Caldo, scioperi e cortei. E a pagare sono i cittadini

Caldo record, sciopero dei trasporti, corteo in centro e summit internazionale: un venerdì nerissimo per Roma, che ormai ci ha quasi fatto il callo. In un’afa senza precedenti si sono sovrapposti in città lo stop di 24 ore di bus, tram, metropolitane e treni urbani proclamata dai sindacati di base e la manifestazione da loro convocata contro il governo Monti. Intanto alcune strade venivano presidiate per il vertice Italia-Germania-Francia-Spagna a Villa Madama. Risultato: traffico impazzito nel centro storico e molto sostenuto in periferia, zone a traffico limitato aperte e prese d’arrembaggio dalle auto in cerca di parcheggio, taxi introvabili, cittadini esasperati. Dodici dei quali sono rimasti bloccati per un po’ in un ascensore della stazione Libia della linea B1 della metropolitana. La stessa inaugurata dieci giorni fa e già tartassata dallo sciopero bianco dei macchinisti e da problemi tecnici.

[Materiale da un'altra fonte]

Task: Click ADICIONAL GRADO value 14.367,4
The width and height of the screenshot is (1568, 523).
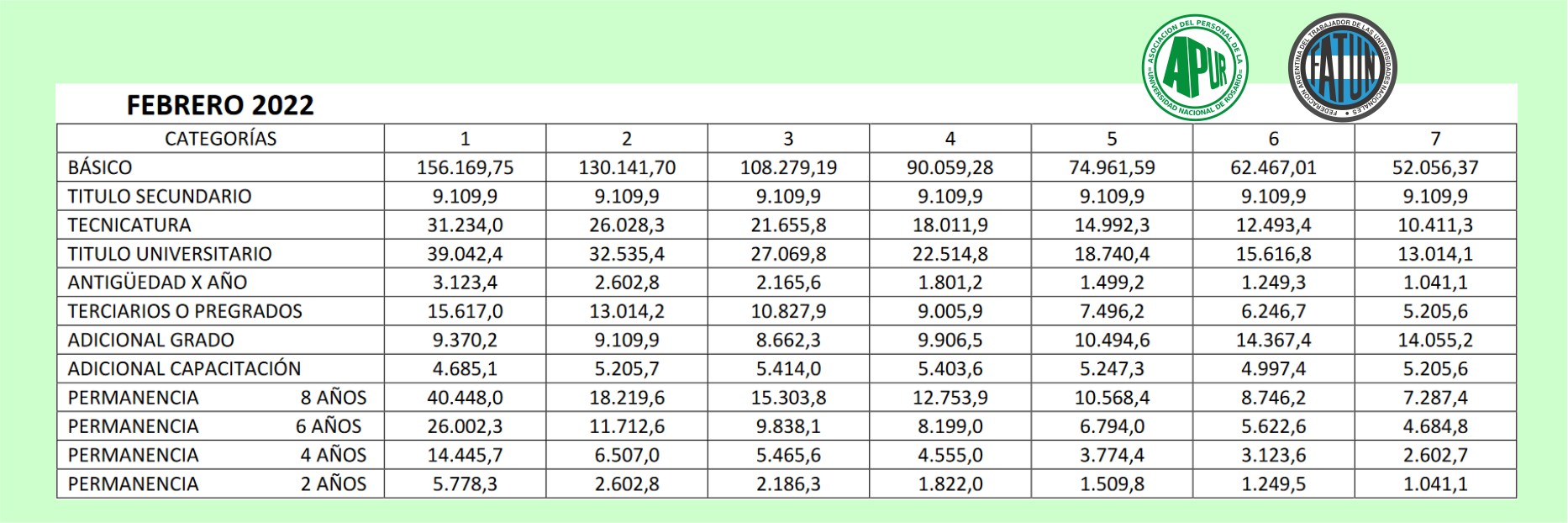Action: pos(1274,341)
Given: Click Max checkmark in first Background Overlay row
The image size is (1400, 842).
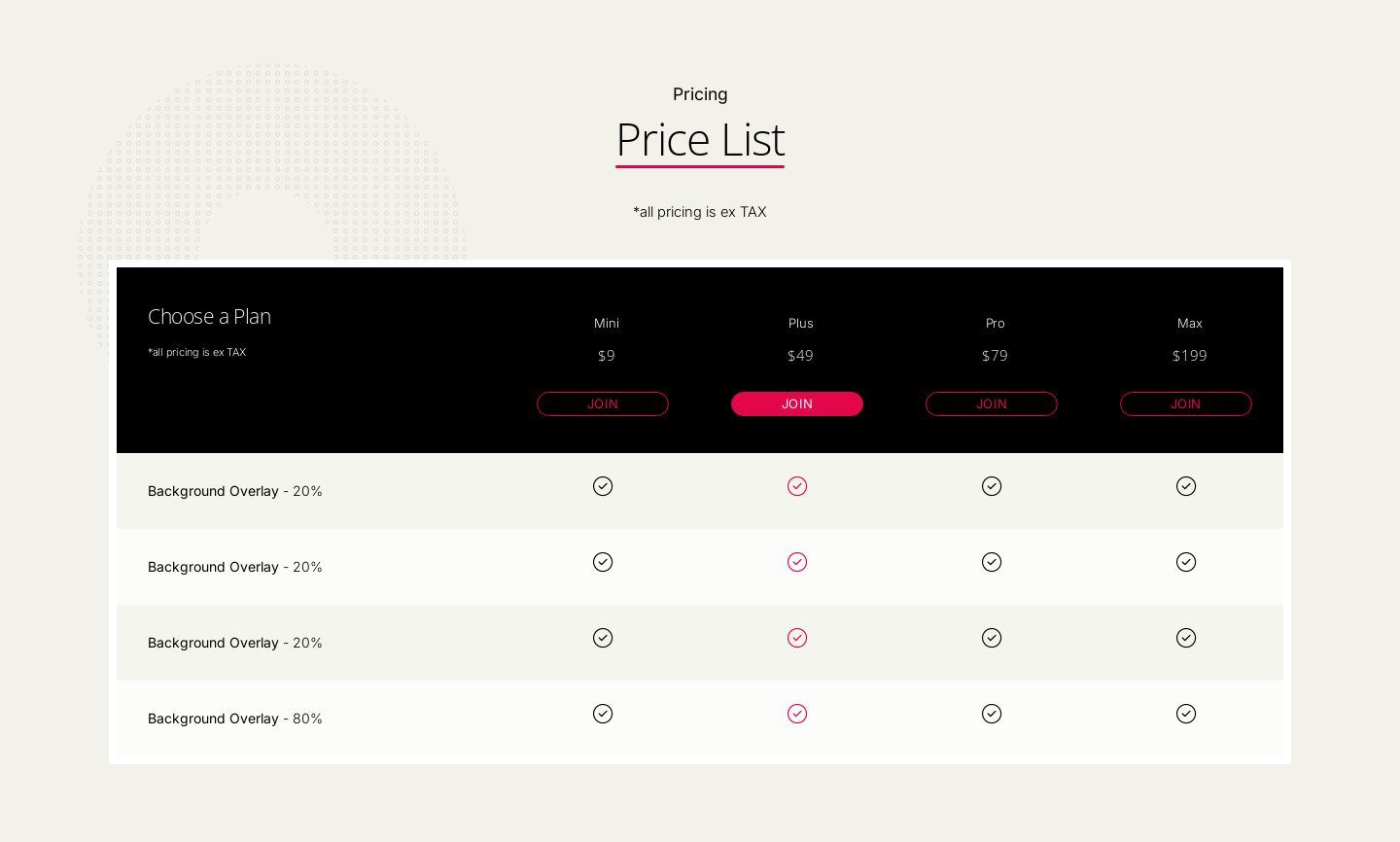Looking at the screenshot, I should pos(1186,486).
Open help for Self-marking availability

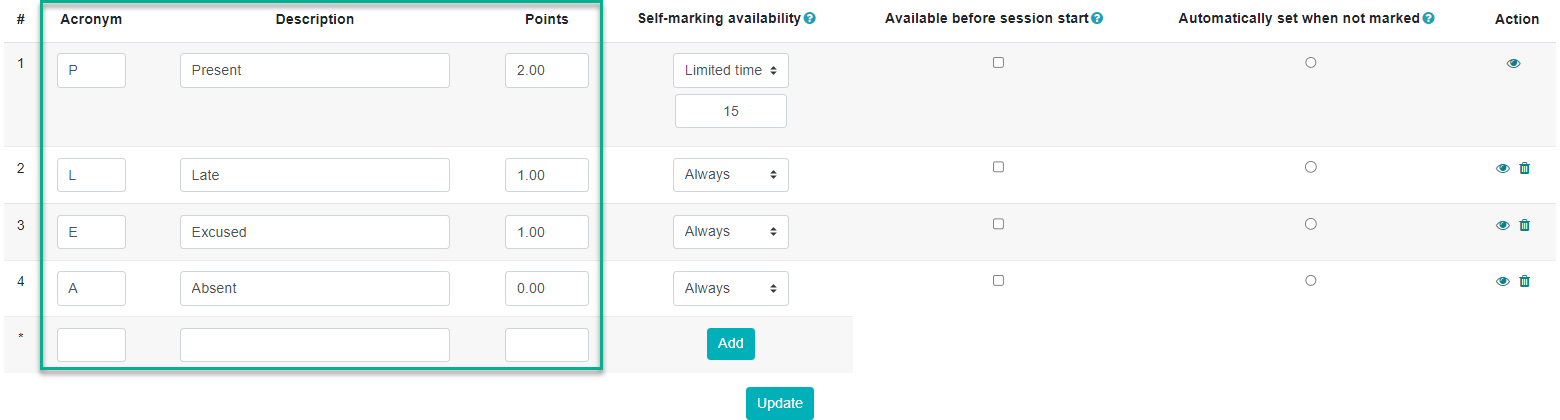pyautogui.click(x=810, y=19)
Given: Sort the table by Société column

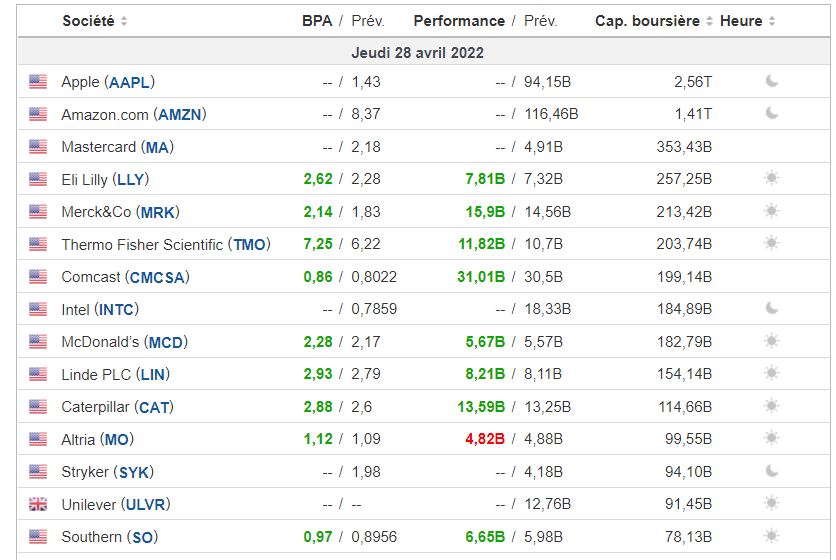Looking at the screenshot, I should point(94,21).
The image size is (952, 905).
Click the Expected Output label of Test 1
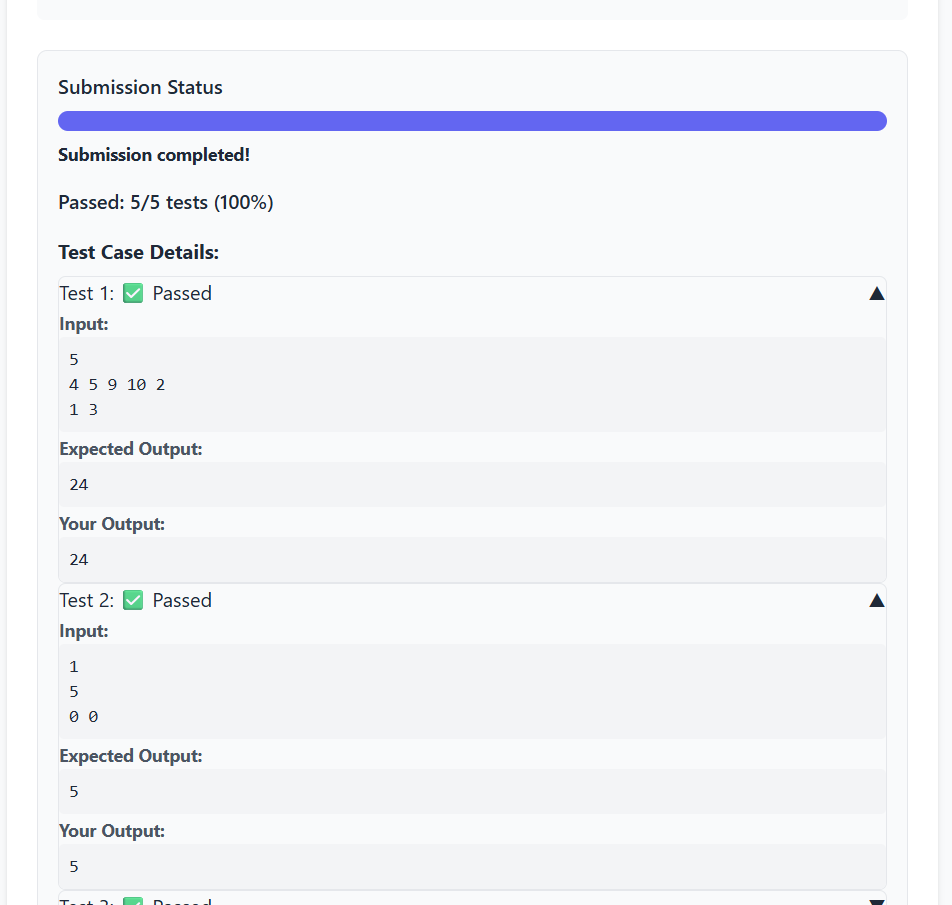pos(130,448)
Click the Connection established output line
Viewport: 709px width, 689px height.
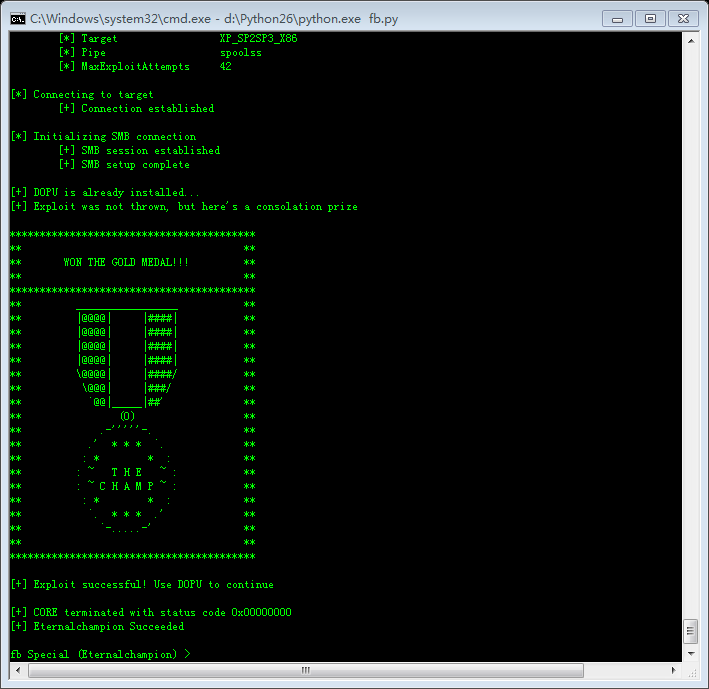tap(137, 108)
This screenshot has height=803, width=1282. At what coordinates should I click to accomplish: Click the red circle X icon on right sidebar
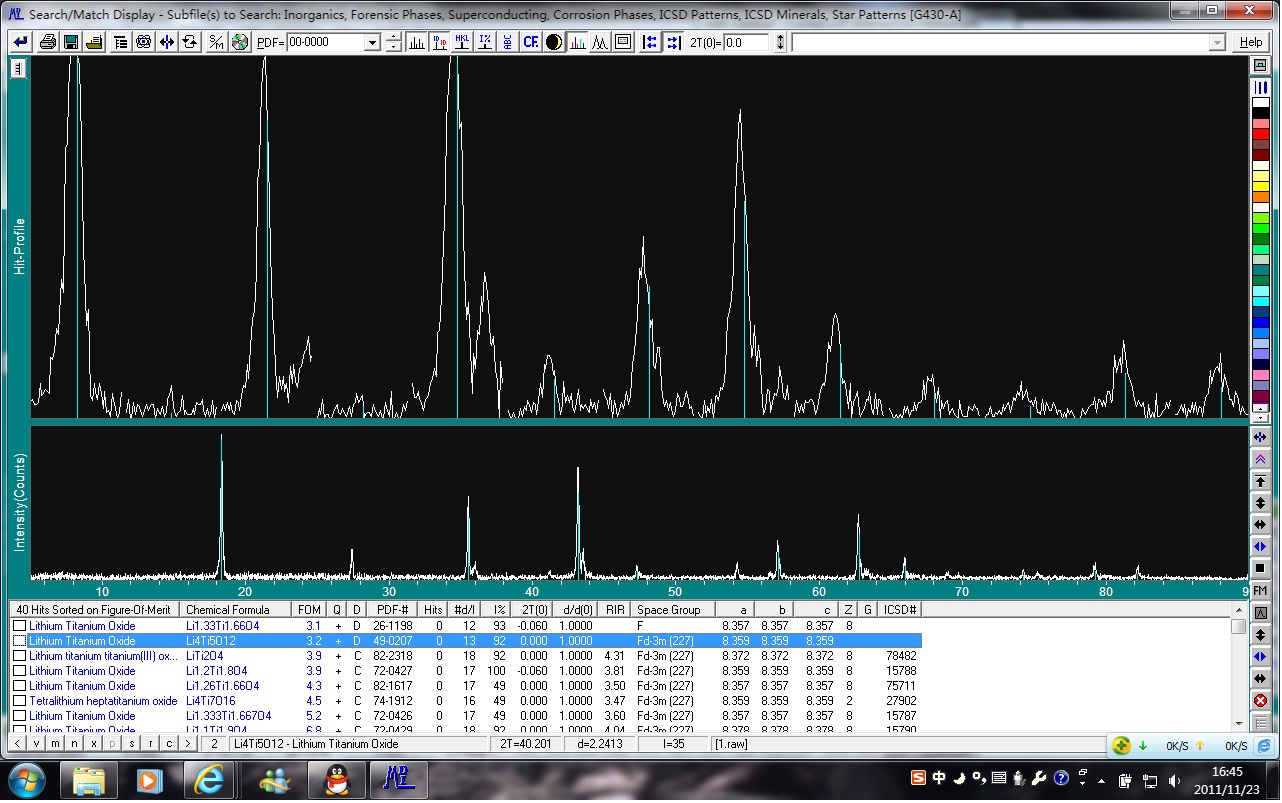[x=1260, y=701]
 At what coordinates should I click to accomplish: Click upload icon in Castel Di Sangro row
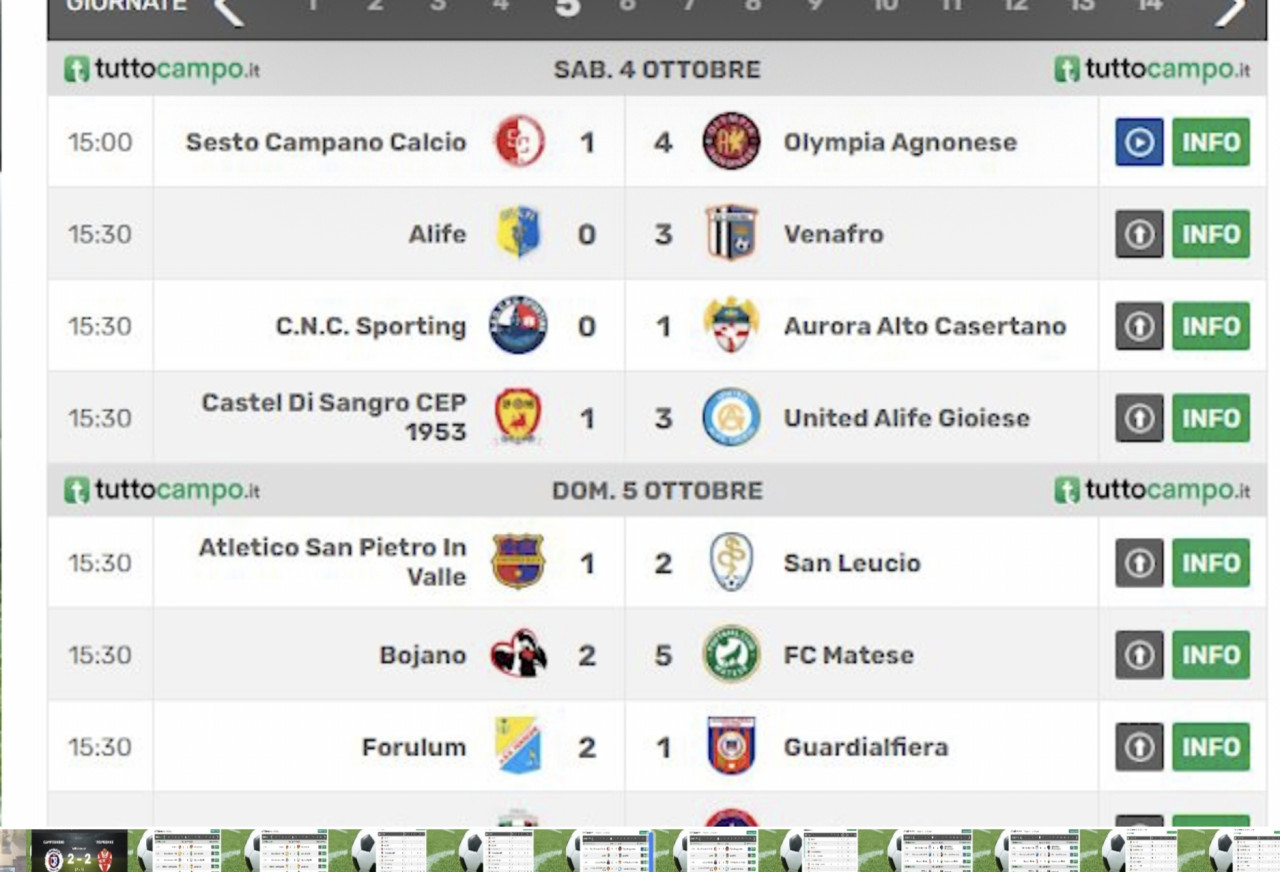click(1139, 418)

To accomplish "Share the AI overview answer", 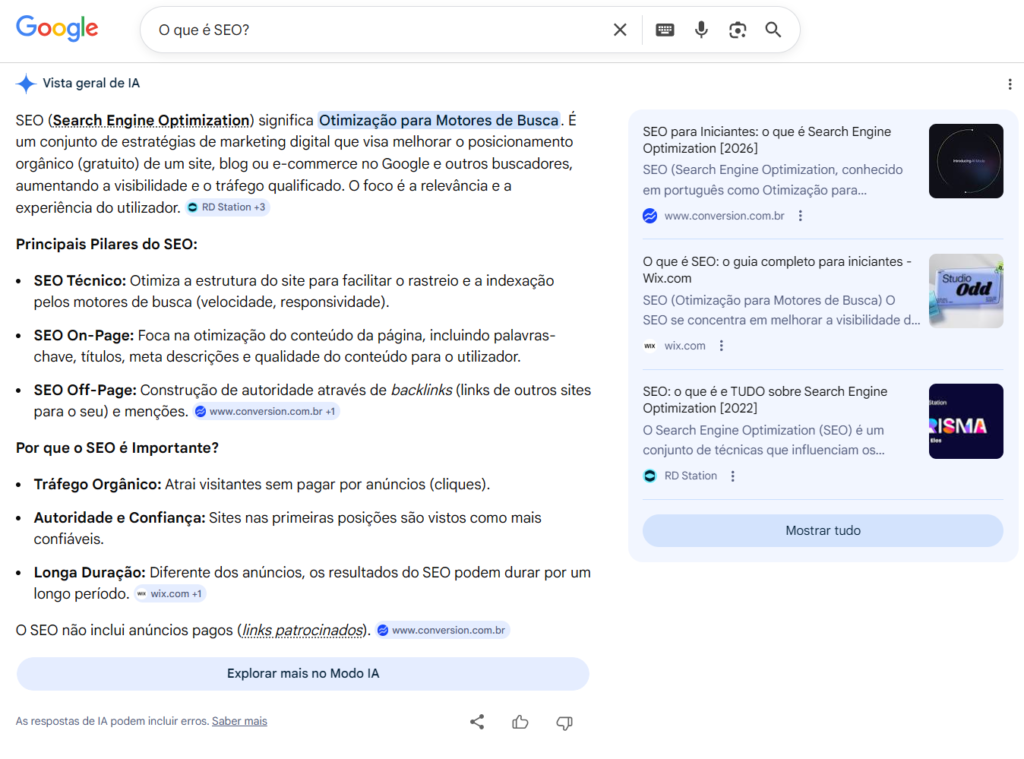I will click(477, 722).
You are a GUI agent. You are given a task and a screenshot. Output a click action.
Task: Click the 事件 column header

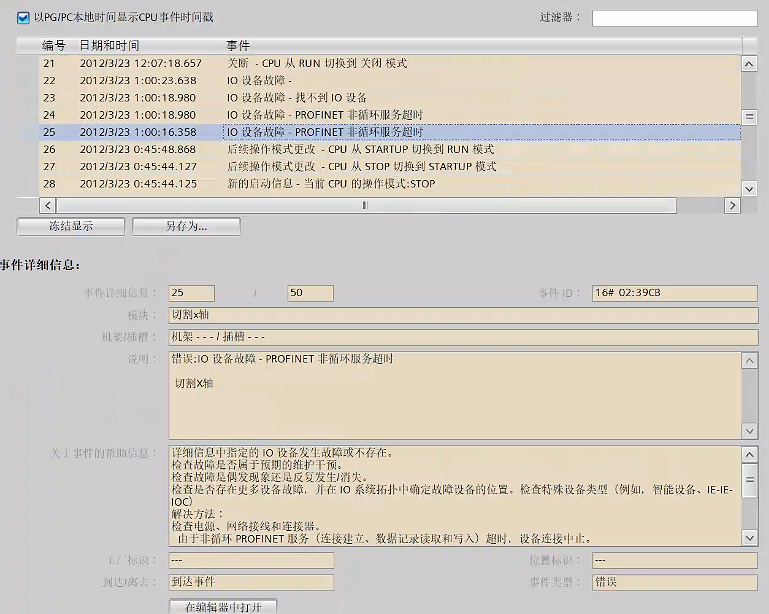tap(238, 46)
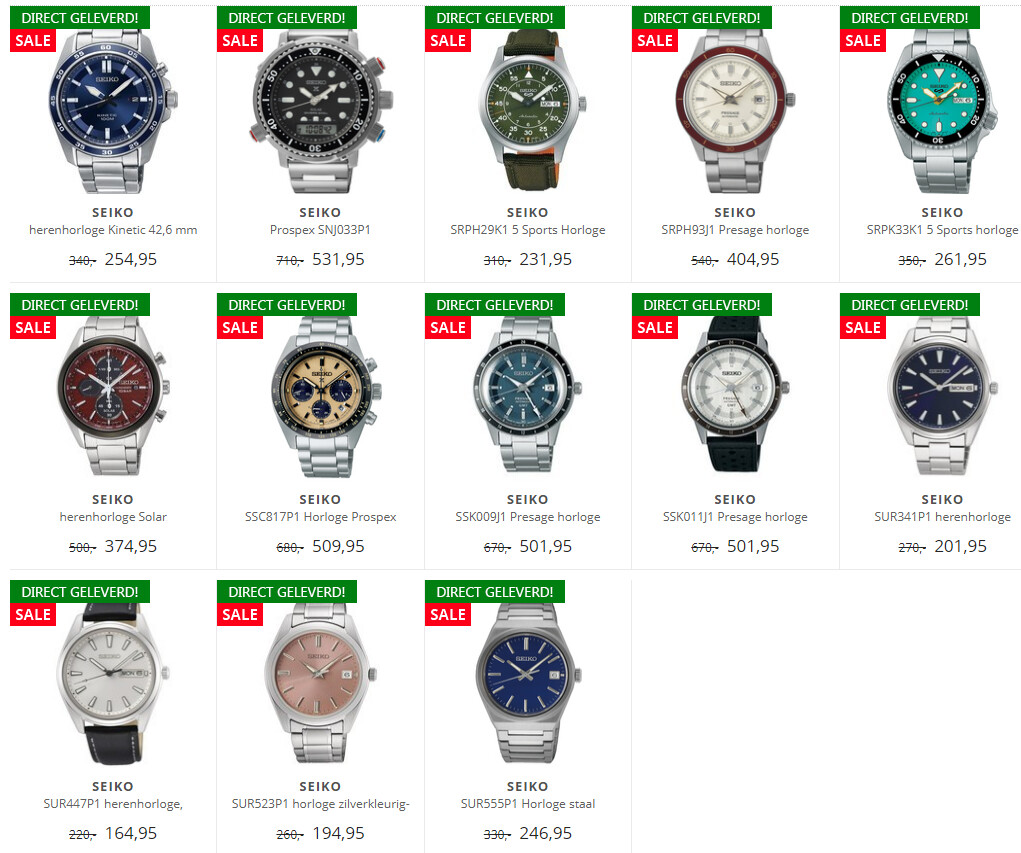Viewport: 1021px width, 853px height.
Task: Open the green SRPH29K1 5 Sports watch image
Action: (527, 111)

E così la polemica arriva puntuale. Il sindaco Gianni Alemanno dà la colpa del caos al Tar che aveva bocciato la sua ordinanza contro le manifestazioni in centro. «Oggi si sarebbe potuto evitare questo problema se non ci fosse stato il corteo», dice Alemanno che, riferito alla decisione del Tar aggiunge: «Quando ci sono sentenze di questo genere i primi a pagare sono i cittadini. Credo che debba esserci grande attenzione da parte di tutti, della Prefettura, del governo e dei ministeri per evitare che Roma si paralizzi ogni volta che c’è una manifestazione o uno sciopero». L’opposizione invece se la prende con la giunta del Campidoglio.
Nella capitale la giornata era iniziata con due incidenti, uno mortale a Monti Tiburtini - vittima un 29enne in moto - e un altro sulla Cassia, dalla parte opposta di Roma. Conseguenza, incolonnamenti e mezzi pubblici rallentati già prima dell’inizio dello sciopero, alle 9. Quindi la metro A chiude - secondo il Codacons con mezz’ora d’anticipo, ma l’azienda smentisce - e la B vede ridotte le proprie corse. Un’ora più tardi parte la manifestazione dei sindacati di base e autonomi. Goliardia e slogan duri, uova contro le sedi delle banche e danni alle vetrine, da piazza della Repubblica a piazza Santi Apostoli. Ventimila, secondo gli organizzatori. «Una pagliuzza», secondo il consigliere comunale del Pdl Ludovico Todini, al cospetto «della trave che hanno ancora una volta abbattuto sulla città, cioè 2 milioni di persone bloccate nel traffico, disagi alle persone e talvolta qualche mancamento a causa del caldo». Lo sciopero si interrompe nella fascia di garanzia dalle 17 alle 20, poi riprende. A Villa Madama, intanto, Monti-Merkel-Hollande-Sarkozy parlano di Europa.
Caldo e disagi analoghi a Milano, che ha subito anche le conseguenze della protesta negli aeroporti di Malpensa e di Linate indetta da Cgil, Cisl e Uil che ha portato alla cancellazione di 122 voli in arrivo e partenza. Nel capoluogo lombardo sono rimaste chiuse tutte e tre le linee della metropolitana mentre le corse di autobus e tram sono state ridotte e rallentate.
Limitati, invece, i disagi per i pendolari ferroviari e gli altri utenti dei treni. Le Ferrovie dello Stato hanno comunicato che durante lo sciopero ha circolato regolarmente il 95% dei treni a media-lunga percorrenza e la stessa percentuale dei treni regionali.